Meglio con la faccia stanca che imbellettata

Nel suo viaggio in Messico il papa continua a presentare il “suo” modello di famiglia, reale, realissima. Una meditazione per i nostri parlamentari che stanno prendendo decisioni di grande peso per il futuro dell’istituzione di base della società
Biennale Venezia Famiglia © Michele Zanzucchi 2015.JPG

 

Mentre nel Parlamento italiano ci si scanna per la Legge Cirinnà e non si riesce più a capire a chi interessino veramente le sorti dei bambini e della famiglia e a chi invece interessino solo le battaglie di pura strategia partitica, in Messico (avete notato che i giornali nazionali, Avvenire escluso, dedicano pochissime righe al viaggio papale, non hanno ritenuto utile pagare i costi ai loro inviati?) Bergoglio ripete quale sia la famiglia che ha in testa. Lo fa allo stadio Victor Manuel Reyna a Tuxtla Gutiérrez: ne esce un affresco vero, semplice, amorevole, crudo a volte, ma gioioso. Mi piace allora stamani riportare le espressioni del papa, per girarle ai nostri parlamentari impegnati nella discussione della Legge Cirinnà. Per una semplice meditazione personale, non per influenzare il voto, sia chiaro.

 

Ha detto papa Francesco di preferire una famiglia dove si litiga ma ci si ama; in cui si va avanti per il coraggio che viene da Dio («Dio nostro Padre non sa fare altro che amarci e darci coraggio, e spingerci e farci andare avanti. Non sa fare altro! Perché il suo nome è amore»); un luogo di apertura radicale, «in grado di aprire i nostri cuori, le nostre menti, le nostre mani»; una famiglia dove i genitori ascoltano i figli («Pensateci, voi padri, pensateci, voi madri: parlate con i vostri figli e le vostre figlie?
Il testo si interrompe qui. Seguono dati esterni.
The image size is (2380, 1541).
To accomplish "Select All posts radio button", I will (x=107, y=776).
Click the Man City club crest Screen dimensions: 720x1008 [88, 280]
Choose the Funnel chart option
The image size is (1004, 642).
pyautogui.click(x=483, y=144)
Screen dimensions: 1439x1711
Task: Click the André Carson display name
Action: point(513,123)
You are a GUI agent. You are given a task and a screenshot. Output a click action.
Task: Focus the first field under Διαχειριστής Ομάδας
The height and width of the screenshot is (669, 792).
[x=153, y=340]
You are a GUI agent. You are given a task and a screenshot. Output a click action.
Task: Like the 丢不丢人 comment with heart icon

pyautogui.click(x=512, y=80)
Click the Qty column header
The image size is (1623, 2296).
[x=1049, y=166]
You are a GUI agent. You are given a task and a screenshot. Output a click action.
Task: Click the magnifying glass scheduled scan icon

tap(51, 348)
O siete sempre occupati, oberati?»); una famiglia che supera la precarietà «che può essere molto pericolosa, che può insinuarsi in noi senza che ce ne accorgiamo, ed è la precarietà che nasce dalla solitudine e dall’isolamento»… Come reagire? «Leggi e impegno personale sono un buon abbinamento per spezzare la spirale della precarietà».

 

Bergoglio riconosce gli attacchi che minacciano la famiglia che appare indebolita, messa in discussione: «Si insinuano nelle nostre società – che si dicono società libere, democratiche, sovrane – colonizzazioni ideologiche che le distruggono, e finiamo per essere colonie di ideologie distruttrici della famiglia, del nucleo della famiglia, che è la base di ogni sana società».

 

Ed ecco l’affresco realista e consolante di una famiglia “non perfetta”: «Preferisco una famiglia ferita che ogni giorno cerca di coniugare l’amore, a una famiglia e una società malata per la chiusura o la comodità della paura di amare. Preferisco una famiglia che una volta dopo l’altra cerca di ricominciare a una famiglia e una società narcisistica e ossessionata dal lusso e dalle comodità… Preferisco una famiglia con la faccia stanca per i sacrifici a una famiglia con le facce imbellettate che non sanno di tenerezza e compassione»).

 

Per concludere con il sostegno alla coppia, a una famiglia in cui «la vita matrimoniale deve rinnovarsi tutti i giorni… preferisco famiglie con le rughe, con ferite, cicatrici, ma che vanno avanti perché quelle ferite, quelle cicatrici, quelle rughe sono frutto della fedeltà di un amore che non sempre è stato facile. L’amore non è facile, non è facile, no, ma è la cosa più bella che un uomo e una donna possono darsi a vicenda, il vero amore, per tutta la vita».